= Beginning of Section =

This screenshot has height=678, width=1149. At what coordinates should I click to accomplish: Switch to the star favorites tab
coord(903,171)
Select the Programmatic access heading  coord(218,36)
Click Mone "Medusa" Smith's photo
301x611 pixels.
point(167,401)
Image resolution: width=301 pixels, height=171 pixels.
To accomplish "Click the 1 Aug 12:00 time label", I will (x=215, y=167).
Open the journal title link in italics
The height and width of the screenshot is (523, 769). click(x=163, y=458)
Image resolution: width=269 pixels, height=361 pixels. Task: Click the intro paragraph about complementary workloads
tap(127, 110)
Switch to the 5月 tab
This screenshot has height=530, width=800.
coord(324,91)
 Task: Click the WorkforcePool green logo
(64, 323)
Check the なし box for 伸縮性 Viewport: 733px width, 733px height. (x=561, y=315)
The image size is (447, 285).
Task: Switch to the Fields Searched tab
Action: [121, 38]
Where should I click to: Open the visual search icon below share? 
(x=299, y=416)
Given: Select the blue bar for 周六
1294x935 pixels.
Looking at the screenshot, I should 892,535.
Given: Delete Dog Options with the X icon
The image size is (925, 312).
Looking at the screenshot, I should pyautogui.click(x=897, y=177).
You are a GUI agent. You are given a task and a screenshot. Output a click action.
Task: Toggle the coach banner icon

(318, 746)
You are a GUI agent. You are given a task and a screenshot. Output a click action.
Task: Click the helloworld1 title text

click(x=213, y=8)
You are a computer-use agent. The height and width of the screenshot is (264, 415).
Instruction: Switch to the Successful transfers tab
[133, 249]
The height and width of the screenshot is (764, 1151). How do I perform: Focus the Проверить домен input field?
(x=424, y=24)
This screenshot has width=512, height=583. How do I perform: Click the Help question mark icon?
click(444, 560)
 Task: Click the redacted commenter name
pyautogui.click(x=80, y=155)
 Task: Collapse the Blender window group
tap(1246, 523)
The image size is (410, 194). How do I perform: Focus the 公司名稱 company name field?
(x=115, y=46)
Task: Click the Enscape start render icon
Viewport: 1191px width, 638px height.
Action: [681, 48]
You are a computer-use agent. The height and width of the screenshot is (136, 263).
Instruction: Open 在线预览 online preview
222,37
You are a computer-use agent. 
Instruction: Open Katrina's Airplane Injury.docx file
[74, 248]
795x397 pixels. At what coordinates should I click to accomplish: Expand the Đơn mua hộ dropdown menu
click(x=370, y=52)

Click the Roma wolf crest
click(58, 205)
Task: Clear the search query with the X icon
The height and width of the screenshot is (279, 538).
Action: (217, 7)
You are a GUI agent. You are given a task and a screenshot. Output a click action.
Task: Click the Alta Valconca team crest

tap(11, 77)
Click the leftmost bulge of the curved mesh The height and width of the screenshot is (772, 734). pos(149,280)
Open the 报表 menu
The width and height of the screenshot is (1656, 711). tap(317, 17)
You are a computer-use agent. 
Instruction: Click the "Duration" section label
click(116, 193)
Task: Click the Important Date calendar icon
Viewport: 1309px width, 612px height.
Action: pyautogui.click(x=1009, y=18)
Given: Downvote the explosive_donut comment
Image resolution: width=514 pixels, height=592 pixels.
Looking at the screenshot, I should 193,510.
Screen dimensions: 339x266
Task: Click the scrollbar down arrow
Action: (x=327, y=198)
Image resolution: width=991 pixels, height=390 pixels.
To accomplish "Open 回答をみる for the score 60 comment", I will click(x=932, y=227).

= End of Section =

Exercise prompt -> Go through the lines above and copy any that contain "with".

Your response ->
Given: Delete Dog Options with the X icon
Task: Clear the search query with the X icon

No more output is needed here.